Der 4. Satz Prestissimo ist ein mitreissender Saltarello, der in seiner permanenten Motorik ungemein schwungvoll wirkt, und die friedliche Stimmung des vorhergehenden Satzes jäh unterbricht. Er beweist einmal mehr die Fähigkeit des Komponisten bruchlose Stücke ohne Langeweile oder sog. "Brückenepisoden" zu schreiben.
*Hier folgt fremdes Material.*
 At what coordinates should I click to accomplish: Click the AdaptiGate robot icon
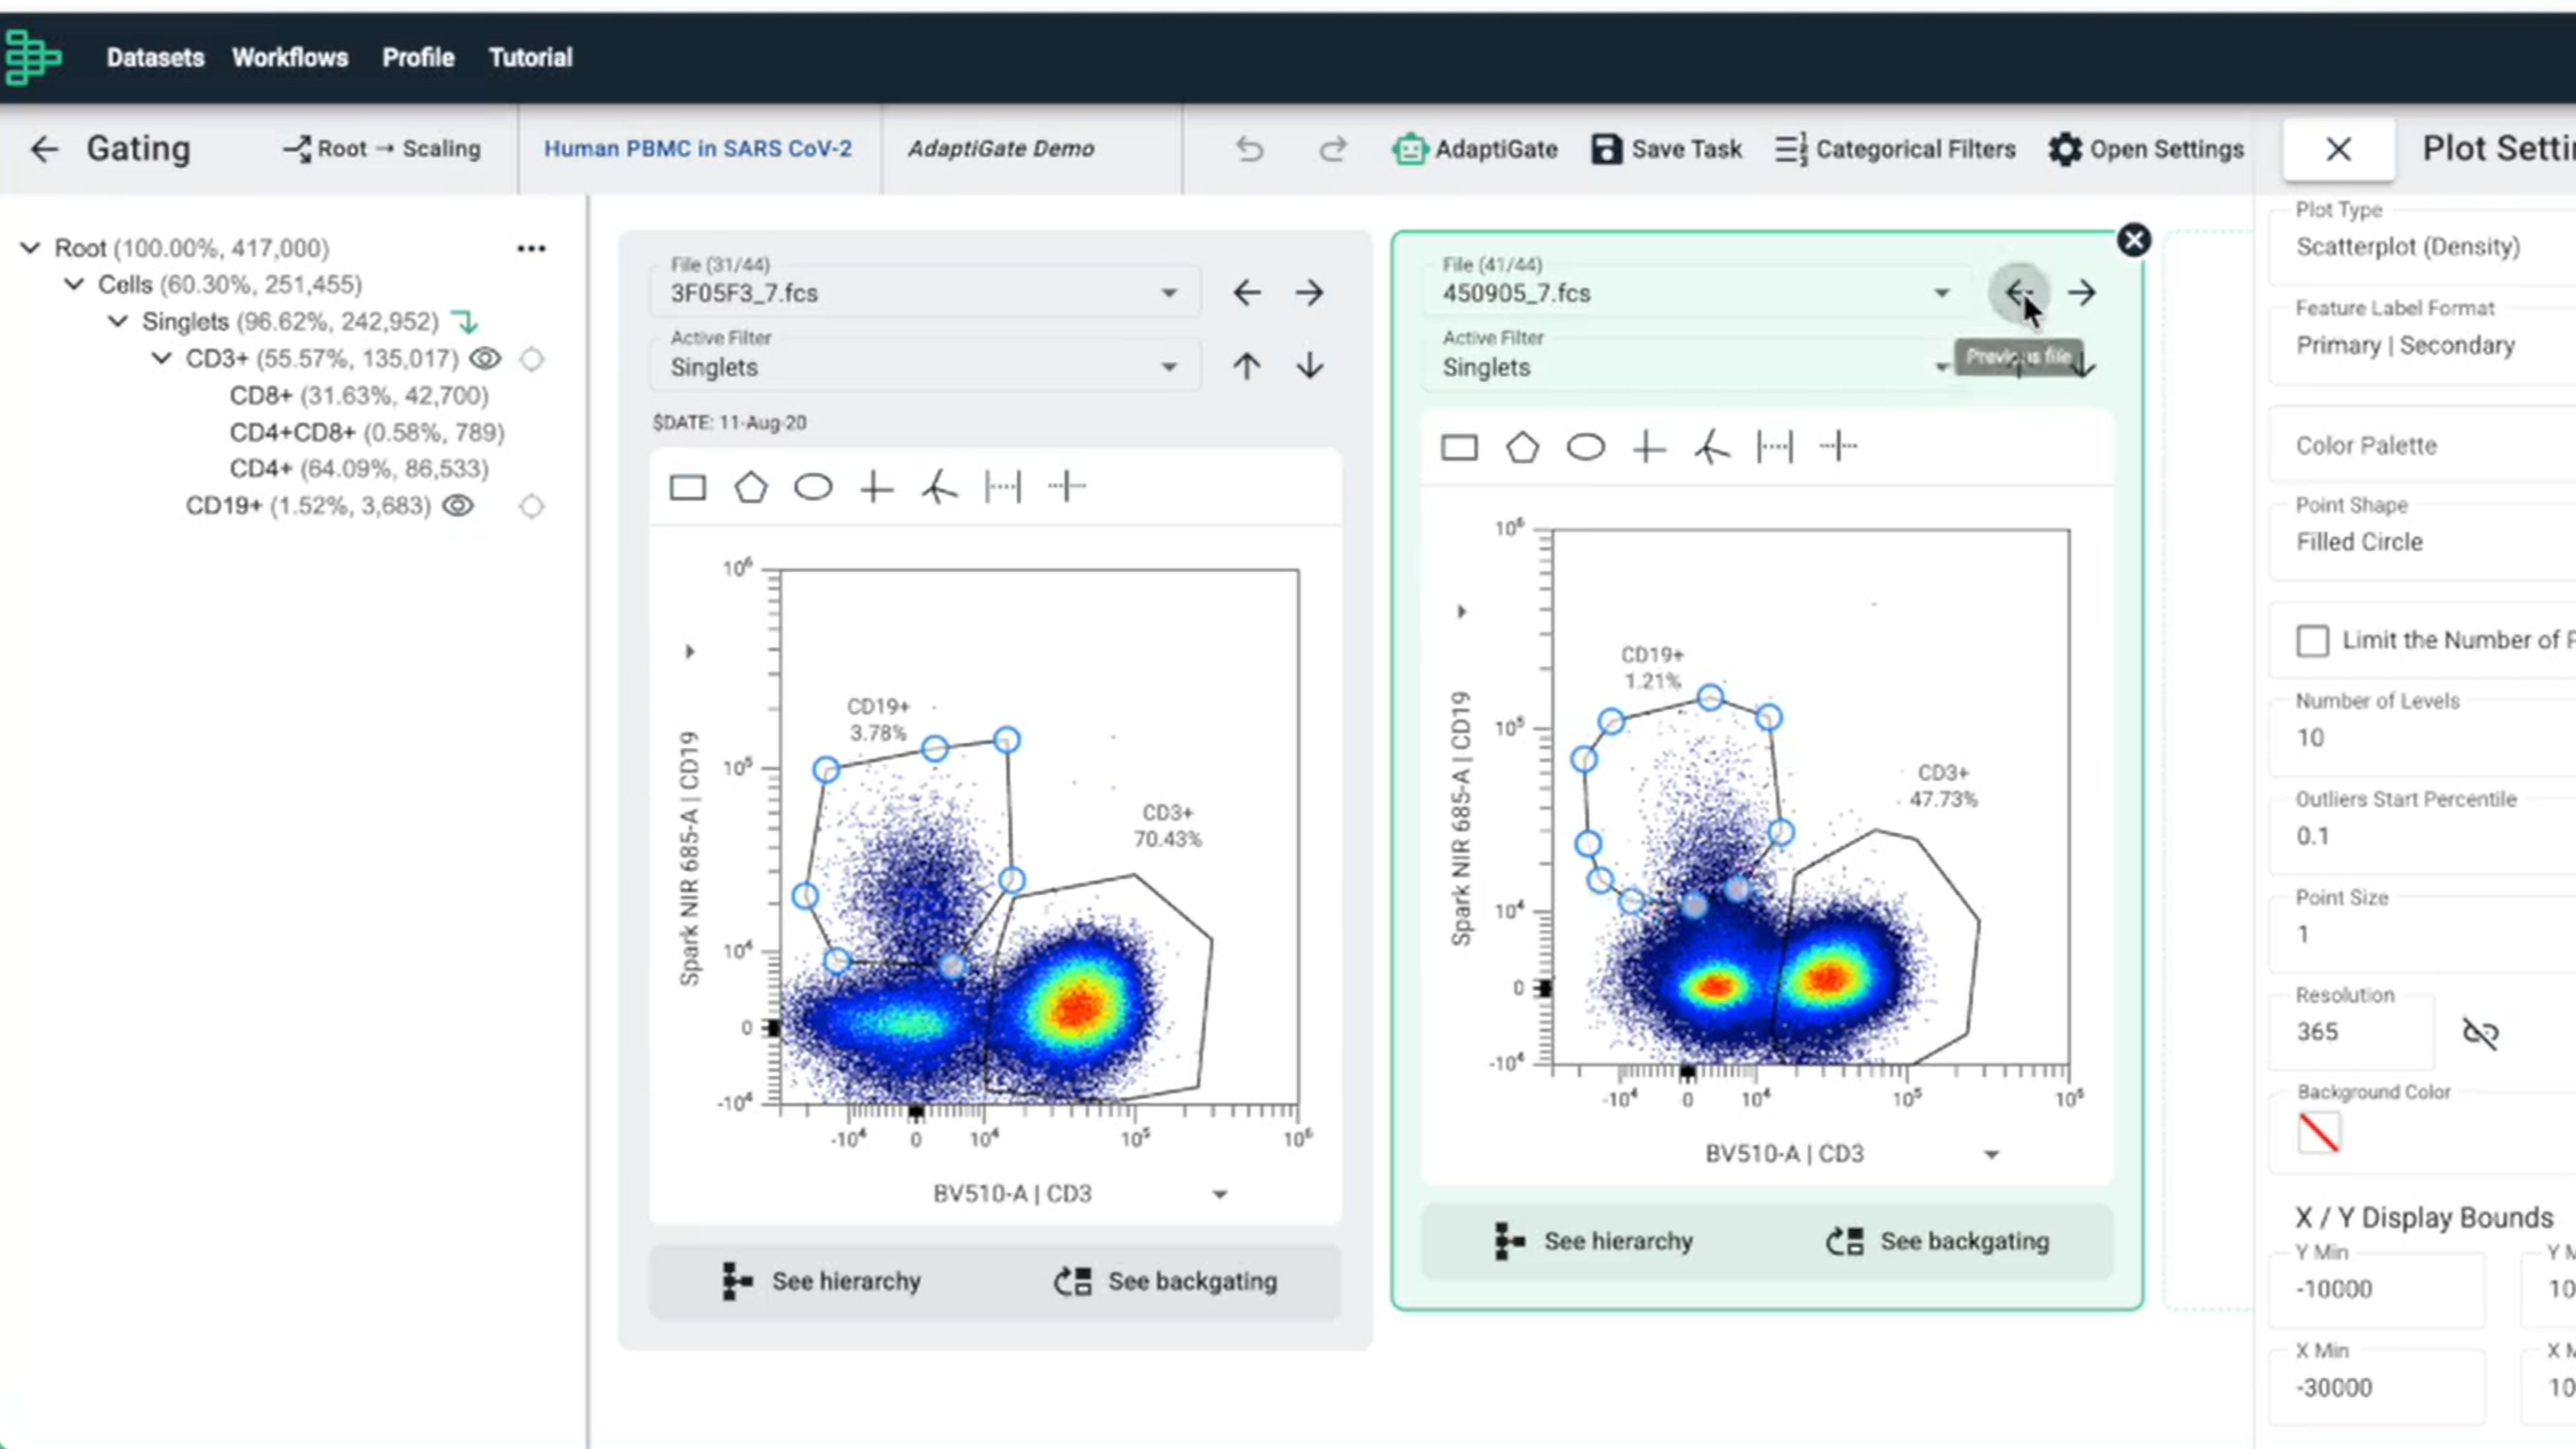coord(1409,149)
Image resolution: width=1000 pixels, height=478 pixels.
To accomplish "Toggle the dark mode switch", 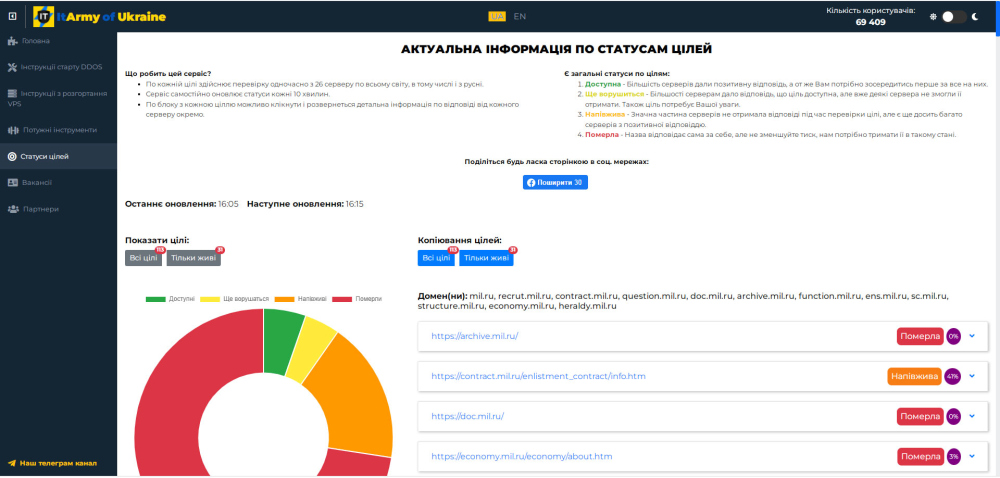I will click(954, 17).
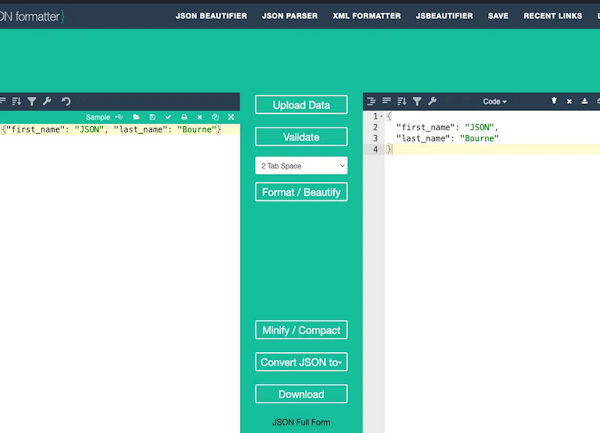Click the save disk icon in left editor
Screen dimensions: 600x433
152,117
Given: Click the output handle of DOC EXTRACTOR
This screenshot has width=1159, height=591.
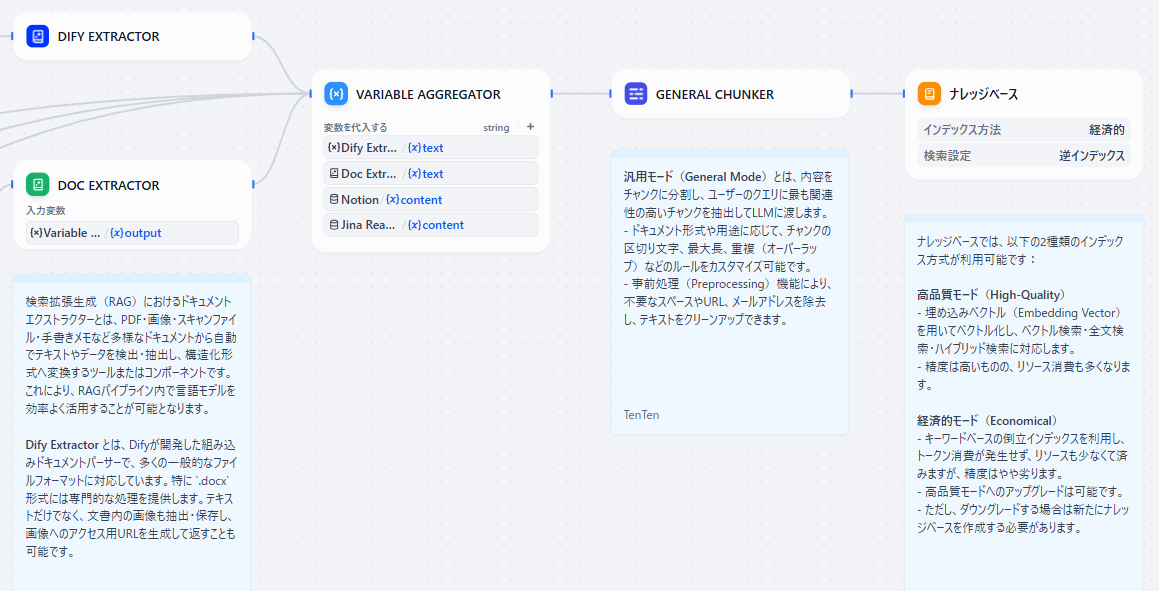Looking at the screenshot, I should 253,184.
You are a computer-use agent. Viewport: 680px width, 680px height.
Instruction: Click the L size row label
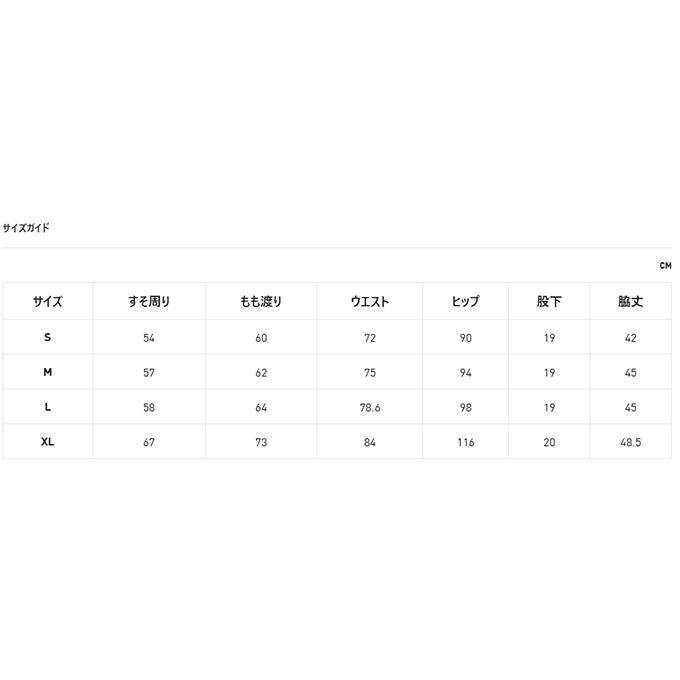[x=48, y=408]
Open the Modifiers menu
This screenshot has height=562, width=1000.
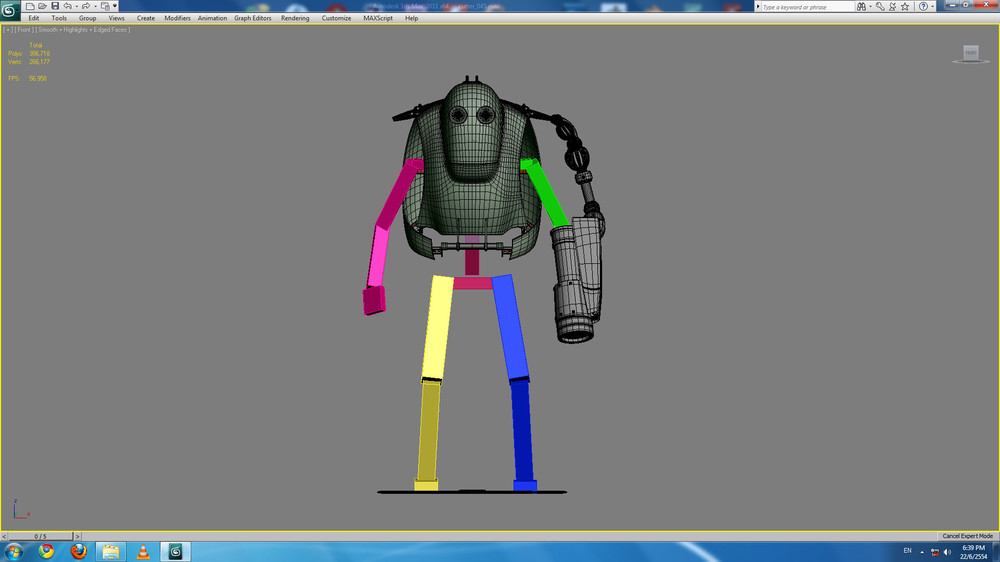click(177, 18)
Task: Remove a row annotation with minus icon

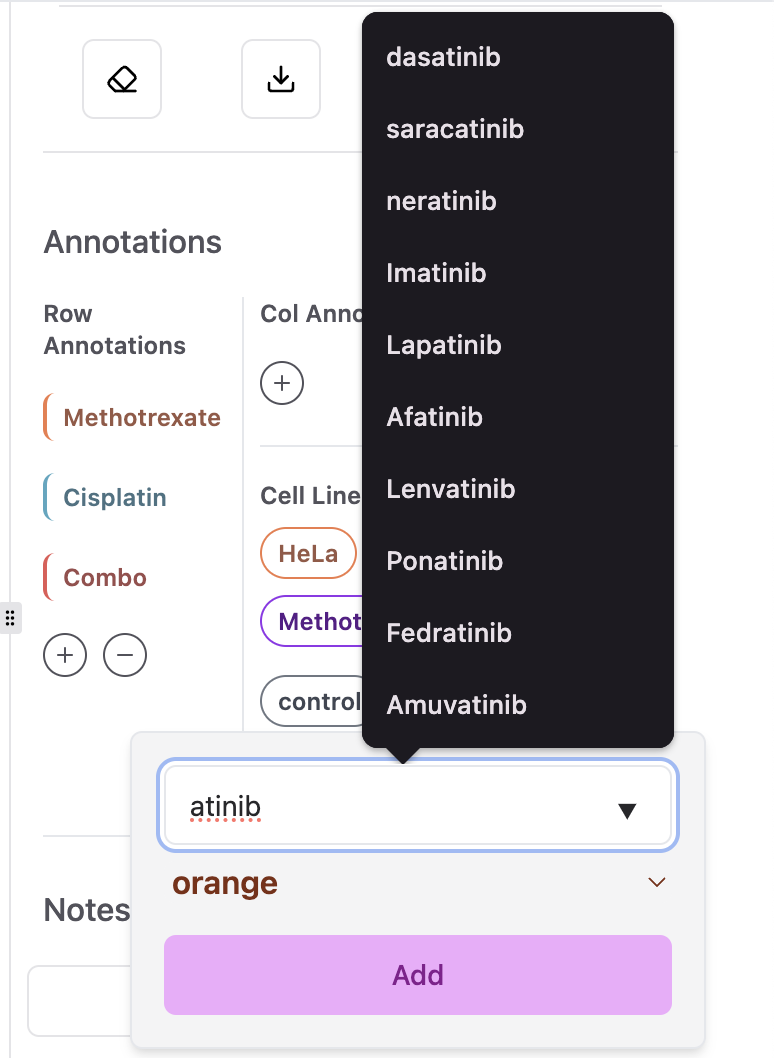Action: pos(125,656)
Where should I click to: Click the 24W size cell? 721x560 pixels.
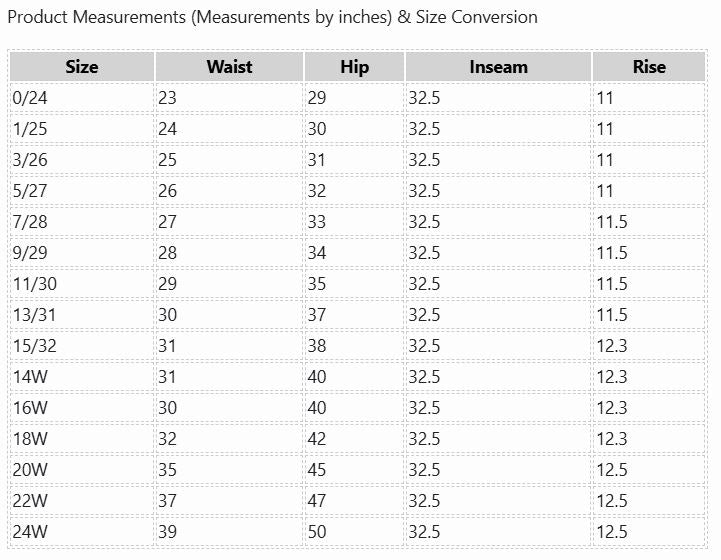click(x=30, y=532)
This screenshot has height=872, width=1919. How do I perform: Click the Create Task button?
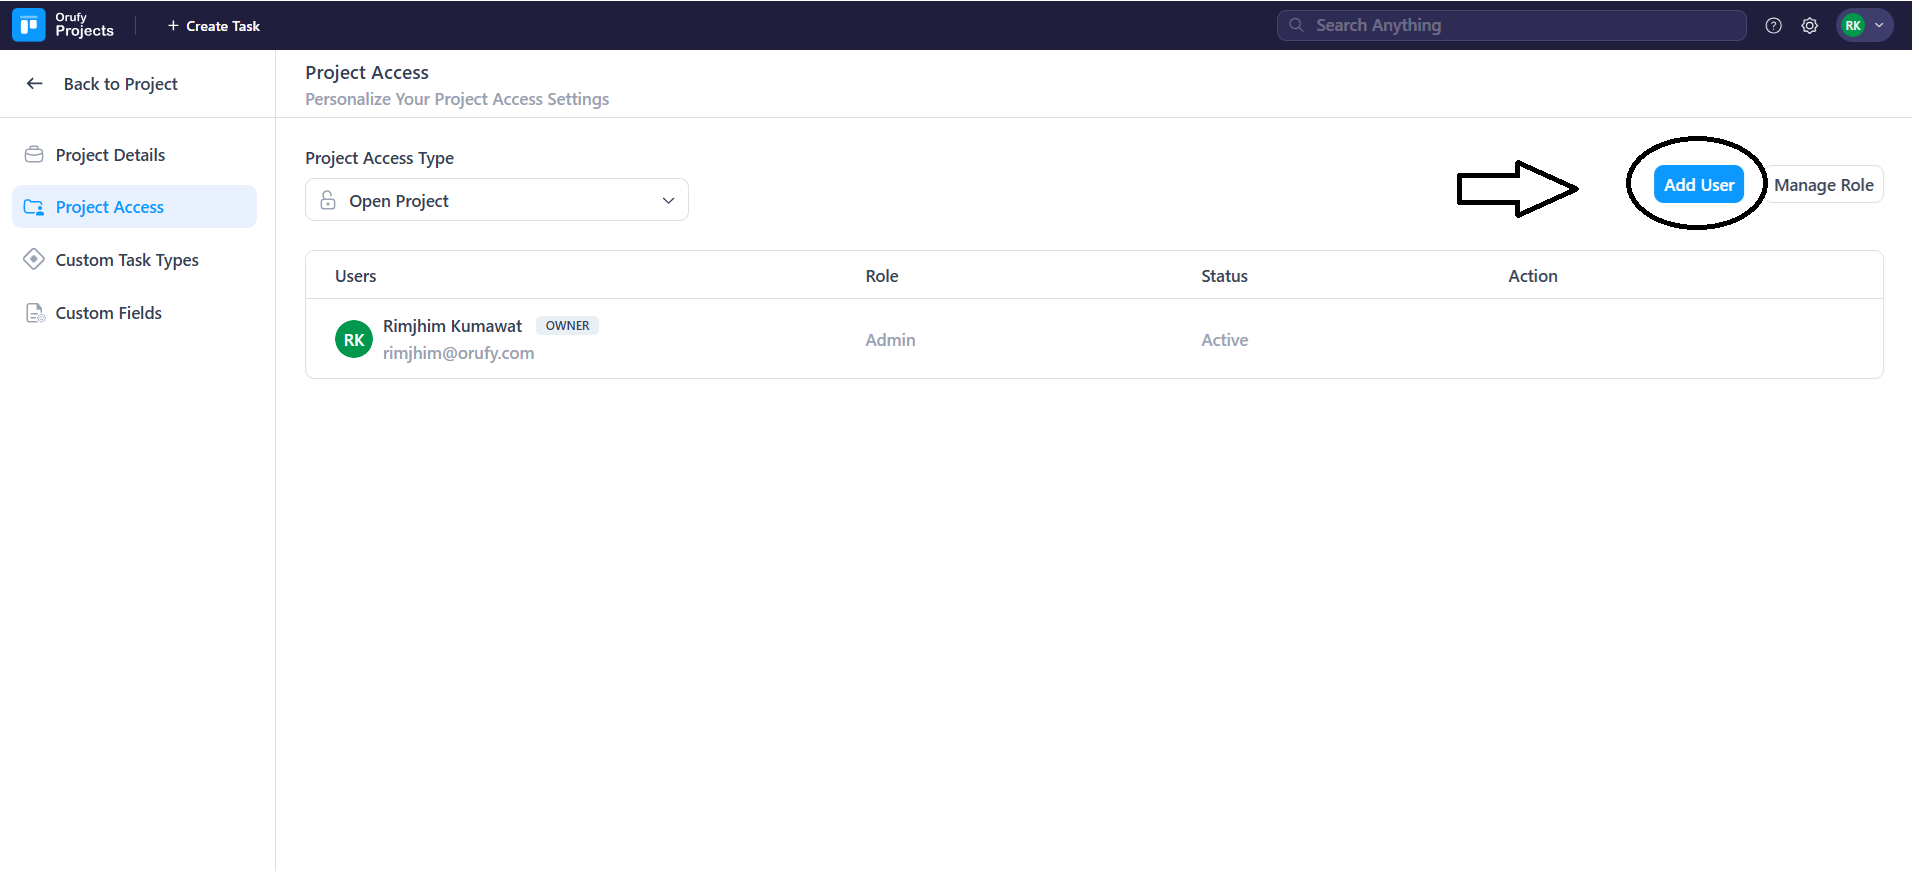coord(213,26)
Den Ausführenden wird hier einiges abverlangt, und das Werk endet in einer fulminaten Coda mit einem "Rausschmeisser". Der Effekt ist natürlich kalkuliert und soll im Konzert unmittelbare Beifallsstürme entfachen.
Um das Werk auch akustisch erleben zu können möchte ich diese großartige Aufnahme mit Alban Gerhardt und Steven Osborne empfehlen.
Die beiden Protagonisten werden dem Werk vollauf gerecht und beweisen damit einmal mehr ihren Ausnahmerang als Künstler. Die Sonate von Chopin befindet sich ebenfalls auf dieser CD, und der geneigte Hörer mag entscheiden welchem Werk er den Vorzug geben möchte. Meine Wahl ist allerdings vollkommen klar.